What you will do
Each record below is to be output with no change at all.

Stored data

*** Begin section ***

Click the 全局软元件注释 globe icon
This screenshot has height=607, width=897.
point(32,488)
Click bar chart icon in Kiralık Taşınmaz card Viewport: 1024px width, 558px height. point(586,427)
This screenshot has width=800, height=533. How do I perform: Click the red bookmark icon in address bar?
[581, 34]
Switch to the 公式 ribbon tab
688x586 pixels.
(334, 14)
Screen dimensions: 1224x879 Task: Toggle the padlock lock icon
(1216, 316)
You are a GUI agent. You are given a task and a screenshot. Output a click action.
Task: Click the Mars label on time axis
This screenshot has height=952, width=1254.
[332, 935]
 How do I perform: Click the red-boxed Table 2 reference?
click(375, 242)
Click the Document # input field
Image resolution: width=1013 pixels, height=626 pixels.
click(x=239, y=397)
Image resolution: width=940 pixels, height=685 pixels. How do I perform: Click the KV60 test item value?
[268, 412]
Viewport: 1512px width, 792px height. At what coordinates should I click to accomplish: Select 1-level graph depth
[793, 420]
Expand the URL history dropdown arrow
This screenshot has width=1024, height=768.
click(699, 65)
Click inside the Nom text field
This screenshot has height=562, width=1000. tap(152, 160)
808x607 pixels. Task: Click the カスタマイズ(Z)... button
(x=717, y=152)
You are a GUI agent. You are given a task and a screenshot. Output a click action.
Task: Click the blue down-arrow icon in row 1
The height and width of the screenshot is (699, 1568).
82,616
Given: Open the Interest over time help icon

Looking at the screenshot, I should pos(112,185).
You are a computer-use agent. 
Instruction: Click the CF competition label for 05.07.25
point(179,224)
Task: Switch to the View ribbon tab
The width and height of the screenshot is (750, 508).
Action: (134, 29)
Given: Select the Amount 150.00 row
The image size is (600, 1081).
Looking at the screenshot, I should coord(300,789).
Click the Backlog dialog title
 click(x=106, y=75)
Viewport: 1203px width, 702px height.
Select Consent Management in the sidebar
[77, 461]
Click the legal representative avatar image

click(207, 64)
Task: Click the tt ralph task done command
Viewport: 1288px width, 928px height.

*** End section ***

Expected answer
Click the 全局软元件注释 globe icon
This screenshot has height=607, width=897.
point(32,488)
Click bar chart icon in Kiralık Taşınmaz card Viewport: 1024px width, 558px height. point(586,427)
This screenshot has width=800, height=533. How do I perform: Click the red bookmark icon in address bar?
[581, 34]
Switch to the 公式 ribbon tab
688x586 pixels.
(334, 14)
Screen dimensions: 1224x879 Task: Toggle the padlock lock icon
(1216, 316)
You are a GUI agent. You are given a task and a screenshot. Output a click action.
Task: Click the Mars label on time axis
This screenshot has height=952, width=1254.
[332, 935]
 How do I perform: Click the red-boxed Table 2 reference?
click(375, 242)
Click the Document # input field
Image resolution: width=1013 pixels, height=626 pixels.
click(x=239, y=397)
Image resolution: width=940 pixels, height=685 pixels. How do I perform: Click the KV60 test item value?
[268, 412]
Viewport: 1512px width, 792px height. At what coordinates should I click to accomplish: Select 1-level graph depth
[793, 420]
Expand the URL history dropdown arrow
This screenshot has width=1024, height=768.
click(699, 65)
Click inside the Nom text field
This screenshot has height=562, width=1000. tap(152, 160)
808x607 pixels. Task: Click the カスタマイズ(Z)... button
(x=717, y=152)
You are a GUI agent. You are given a task and a screenshot. Output a click action.
Task: Click the blue down-arrow icon in row 1
The height and width of the screenshot is (699, 1568).
82,616
Given: Open the Interest over time help icon

Looking at the screenshot, I should pos(112,185).
You are a computer-use agent. 
Instruction: Click the CF competition label for 05.07.25
point(179,224)
Task: Switch to the View ribbon tab
The width and height of the screenshot is (750, 508).
Action: (134, 29)
Given: Select the Amount 150.00 row
The image size is (600, 1081).
Looking at the screenshot, I should coord(300,789).
Click the Backlog dialog title
 click(x=106, y=75)
Viewport: 1203px width, 702px height.
Select Consent Management in the sidebar
[77, 461]
Click the legal representative avatar image

click(207, 64)
Task: Click the tt ralph task done command
Viewport: 1288px width, 928px height.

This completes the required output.